Published in final edited form as: Development. 2007 Feb 7;134(6):1061–1070. doi: 10.1242/dev.02805

Fig. 7. LvSnail functions downstream of LvAlx1 in PMCs.

Fig. 7

(A) Control embryos. (B) Embryos injected with AlxMASO show no PMC ingression. (C) Excess mesenchyme cells form in embryos overexpressing LvSnail. (D) Co-injection of LvSnail rescues the formation of mesenchyme cells in the absence of LvAlx1. (E) Diagram of experiment in F,G. vv, vegetal view. (F-F″) Chimeric embryos generated by combining one control micromere (green) and one AlxMASO-containing micromere (red) with a control 16-cell stage embryo in which two micromeres were removed.
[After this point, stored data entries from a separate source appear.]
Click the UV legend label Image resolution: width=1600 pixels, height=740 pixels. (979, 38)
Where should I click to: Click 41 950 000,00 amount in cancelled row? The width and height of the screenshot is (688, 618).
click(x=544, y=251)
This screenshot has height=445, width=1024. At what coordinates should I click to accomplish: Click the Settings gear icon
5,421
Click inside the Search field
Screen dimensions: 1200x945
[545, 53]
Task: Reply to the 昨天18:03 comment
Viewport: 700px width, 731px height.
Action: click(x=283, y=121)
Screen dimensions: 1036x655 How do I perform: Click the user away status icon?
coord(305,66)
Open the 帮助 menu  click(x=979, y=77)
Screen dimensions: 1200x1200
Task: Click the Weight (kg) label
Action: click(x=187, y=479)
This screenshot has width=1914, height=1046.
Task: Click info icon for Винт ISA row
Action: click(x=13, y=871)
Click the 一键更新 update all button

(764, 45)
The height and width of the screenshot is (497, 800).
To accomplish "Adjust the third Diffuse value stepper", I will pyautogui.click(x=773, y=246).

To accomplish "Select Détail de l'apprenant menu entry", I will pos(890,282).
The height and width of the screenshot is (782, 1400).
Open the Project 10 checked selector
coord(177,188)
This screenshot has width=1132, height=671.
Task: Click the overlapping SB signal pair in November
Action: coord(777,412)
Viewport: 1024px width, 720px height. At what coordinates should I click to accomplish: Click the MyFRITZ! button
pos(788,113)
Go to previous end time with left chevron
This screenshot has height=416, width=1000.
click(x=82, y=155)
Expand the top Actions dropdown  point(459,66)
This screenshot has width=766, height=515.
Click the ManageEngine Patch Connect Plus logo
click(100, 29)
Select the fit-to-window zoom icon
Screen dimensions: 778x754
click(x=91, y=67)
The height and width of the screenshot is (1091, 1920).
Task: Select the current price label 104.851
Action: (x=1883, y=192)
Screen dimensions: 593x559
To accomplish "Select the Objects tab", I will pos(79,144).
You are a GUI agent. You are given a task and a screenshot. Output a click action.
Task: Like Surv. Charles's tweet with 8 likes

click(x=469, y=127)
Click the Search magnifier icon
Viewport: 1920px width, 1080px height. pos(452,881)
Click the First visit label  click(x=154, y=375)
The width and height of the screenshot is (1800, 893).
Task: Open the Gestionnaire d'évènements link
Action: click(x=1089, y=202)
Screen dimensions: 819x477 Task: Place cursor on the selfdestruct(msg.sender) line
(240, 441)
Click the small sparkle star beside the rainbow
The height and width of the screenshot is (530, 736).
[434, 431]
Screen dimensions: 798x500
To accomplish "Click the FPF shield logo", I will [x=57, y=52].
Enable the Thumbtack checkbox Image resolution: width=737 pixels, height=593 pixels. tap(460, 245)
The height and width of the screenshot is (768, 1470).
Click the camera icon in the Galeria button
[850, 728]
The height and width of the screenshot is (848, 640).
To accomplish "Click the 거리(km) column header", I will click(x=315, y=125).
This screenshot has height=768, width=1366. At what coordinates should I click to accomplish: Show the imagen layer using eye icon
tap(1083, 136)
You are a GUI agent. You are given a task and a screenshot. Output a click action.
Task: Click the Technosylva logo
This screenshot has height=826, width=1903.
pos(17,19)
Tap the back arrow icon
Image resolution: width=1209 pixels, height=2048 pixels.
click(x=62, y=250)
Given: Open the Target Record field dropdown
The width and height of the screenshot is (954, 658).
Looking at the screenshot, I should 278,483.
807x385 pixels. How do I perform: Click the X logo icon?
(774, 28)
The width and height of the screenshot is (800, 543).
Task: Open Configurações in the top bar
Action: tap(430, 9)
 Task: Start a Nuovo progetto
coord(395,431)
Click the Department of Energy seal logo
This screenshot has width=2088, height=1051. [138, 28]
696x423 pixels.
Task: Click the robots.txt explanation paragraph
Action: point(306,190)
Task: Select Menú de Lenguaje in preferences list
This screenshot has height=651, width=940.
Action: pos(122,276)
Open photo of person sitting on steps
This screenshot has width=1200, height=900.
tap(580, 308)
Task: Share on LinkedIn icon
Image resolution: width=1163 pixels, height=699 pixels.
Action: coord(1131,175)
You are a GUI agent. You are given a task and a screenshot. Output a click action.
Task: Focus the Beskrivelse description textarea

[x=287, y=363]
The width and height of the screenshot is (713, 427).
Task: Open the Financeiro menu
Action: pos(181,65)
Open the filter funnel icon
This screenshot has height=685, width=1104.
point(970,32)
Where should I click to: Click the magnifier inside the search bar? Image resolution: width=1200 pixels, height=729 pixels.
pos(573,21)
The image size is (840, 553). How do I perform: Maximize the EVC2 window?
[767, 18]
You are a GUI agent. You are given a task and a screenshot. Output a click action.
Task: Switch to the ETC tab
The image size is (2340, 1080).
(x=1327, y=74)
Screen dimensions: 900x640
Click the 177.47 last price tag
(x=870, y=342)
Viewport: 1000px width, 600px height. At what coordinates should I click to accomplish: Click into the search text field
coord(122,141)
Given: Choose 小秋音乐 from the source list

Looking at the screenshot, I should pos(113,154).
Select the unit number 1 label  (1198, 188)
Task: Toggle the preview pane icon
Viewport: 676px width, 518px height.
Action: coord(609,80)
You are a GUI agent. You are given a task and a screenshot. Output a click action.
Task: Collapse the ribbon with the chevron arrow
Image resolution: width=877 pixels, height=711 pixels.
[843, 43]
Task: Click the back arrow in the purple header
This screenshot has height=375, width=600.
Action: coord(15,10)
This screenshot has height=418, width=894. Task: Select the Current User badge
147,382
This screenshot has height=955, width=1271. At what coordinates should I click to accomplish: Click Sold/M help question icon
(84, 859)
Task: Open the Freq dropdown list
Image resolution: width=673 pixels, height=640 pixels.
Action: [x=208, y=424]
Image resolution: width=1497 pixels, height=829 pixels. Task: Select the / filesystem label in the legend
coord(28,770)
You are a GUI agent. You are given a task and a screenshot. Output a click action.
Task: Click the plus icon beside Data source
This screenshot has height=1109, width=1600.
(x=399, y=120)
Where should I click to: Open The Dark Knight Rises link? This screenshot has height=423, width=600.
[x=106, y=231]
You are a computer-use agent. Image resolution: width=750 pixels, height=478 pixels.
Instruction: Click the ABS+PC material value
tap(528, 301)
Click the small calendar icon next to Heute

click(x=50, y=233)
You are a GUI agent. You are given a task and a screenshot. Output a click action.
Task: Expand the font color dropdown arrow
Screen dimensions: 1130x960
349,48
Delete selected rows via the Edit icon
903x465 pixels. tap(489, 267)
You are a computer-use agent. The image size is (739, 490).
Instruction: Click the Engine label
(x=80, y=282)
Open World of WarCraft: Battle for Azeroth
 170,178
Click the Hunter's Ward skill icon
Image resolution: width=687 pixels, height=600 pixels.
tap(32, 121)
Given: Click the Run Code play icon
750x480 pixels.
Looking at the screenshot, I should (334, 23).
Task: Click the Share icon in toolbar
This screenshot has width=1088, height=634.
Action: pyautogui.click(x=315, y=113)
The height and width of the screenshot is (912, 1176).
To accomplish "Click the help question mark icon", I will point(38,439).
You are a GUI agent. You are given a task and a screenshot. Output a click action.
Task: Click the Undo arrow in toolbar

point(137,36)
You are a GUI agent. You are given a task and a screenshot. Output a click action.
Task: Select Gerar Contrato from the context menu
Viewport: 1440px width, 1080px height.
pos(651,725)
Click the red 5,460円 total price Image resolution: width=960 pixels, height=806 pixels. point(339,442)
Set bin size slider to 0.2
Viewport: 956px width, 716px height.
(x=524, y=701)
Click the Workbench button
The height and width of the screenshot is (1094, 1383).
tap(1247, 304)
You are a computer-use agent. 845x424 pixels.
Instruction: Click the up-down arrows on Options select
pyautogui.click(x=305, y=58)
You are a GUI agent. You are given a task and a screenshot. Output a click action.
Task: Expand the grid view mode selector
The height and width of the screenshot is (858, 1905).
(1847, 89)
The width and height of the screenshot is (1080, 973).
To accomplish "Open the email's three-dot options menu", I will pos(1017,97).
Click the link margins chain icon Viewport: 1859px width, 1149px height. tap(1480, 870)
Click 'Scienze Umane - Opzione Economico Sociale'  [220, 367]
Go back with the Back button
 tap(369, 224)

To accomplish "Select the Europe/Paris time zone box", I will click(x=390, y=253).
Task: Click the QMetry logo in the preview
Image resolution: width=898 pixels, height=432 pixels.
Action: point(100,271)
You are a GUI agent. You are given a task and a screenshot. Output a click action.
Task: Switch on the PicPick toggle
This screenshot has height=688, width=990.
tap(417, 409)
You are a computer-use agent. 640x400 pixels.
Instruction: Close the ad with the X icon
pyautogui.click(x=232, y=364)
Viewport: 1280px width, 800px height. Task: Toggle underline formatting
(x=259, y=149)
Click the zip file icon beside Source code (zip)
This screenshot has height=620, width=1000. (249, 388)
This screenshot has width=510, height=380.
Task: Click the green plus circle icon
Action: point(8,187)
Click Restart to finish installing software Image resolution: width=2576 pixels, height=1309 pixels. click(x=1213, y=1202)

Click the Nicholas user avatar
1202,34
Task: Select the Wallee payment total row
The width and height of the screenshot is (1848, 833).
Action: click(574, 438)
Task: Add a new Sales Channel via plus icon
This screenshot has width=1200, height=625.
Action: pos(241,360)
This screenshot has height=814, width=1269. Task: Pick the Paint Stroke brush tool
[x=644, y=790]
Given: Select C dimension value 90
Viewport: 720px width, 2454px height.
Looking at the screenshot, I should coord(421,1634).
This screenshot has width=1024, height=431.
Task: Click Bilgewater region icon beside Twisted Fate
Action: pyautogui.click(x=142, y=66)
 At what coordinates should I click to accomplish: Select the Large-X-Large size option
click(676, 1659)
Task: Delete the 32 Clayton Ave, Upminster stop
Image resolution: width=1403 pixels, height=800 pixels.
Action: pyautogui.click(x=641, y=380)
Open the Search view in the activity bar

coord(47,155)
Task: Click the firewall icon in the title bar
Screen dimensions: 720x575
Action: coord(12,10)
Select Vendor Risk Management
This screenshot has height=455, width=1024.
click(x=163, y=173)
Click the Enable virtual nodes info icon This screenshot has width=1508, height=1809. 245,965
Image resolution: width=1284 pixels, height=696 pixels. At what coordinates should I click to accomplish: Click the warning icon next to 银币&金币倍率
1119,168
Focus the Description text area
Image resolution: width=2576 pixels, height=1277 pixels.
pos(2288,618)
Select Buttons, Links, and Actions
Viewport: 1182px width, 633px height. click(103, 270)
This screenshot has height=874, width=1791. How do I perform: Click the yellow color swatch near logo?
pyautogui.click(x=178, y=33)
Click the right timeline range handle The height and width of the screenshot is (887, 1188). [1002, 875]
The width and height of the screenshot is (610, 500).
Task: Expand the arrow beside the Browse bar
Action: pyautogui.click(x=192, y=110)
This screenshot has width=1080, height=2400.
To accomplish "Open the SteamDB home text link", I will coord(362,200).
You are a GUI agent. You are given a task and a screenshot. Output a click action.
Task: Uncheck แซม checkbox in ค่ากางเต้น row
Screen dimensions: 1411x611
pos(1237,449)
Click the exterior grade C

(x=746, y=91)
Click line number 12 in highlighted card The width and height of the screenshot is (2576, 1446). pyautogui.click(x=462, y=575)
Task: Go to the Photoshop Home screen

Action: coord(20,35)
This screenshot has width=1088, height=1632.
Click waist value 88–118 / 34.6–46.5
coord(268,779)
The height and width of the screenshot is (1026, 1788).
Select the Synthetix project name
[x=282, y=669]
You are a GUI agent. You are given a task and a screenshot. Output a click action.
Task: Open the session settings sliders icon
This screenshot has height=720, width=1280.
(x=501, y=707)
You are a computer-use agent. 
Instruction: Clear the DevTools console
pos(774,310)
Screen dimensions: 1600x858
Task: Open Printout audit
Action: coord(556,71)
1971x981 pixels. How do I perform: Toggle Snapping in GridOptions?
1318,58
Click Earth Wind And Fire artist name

Brightfield (F), fluorescent (F′) and merged images (F″) show that the AlxMASO-containing micromere progeny do not ingress, unlike the control micromere progeny in the same embryos. (G-G″) LvSnail can rescue the effects of AlxMASO in PMC ingression. The micromere co-injected with Lvsnail mRNA and AlxMASO (green) ingresses into the blastocoele, whereas the AlxMASO-injected micromere (red) fails to ingress. Brightfield (G), fluorescent (G′), and merged (G″) images are shown.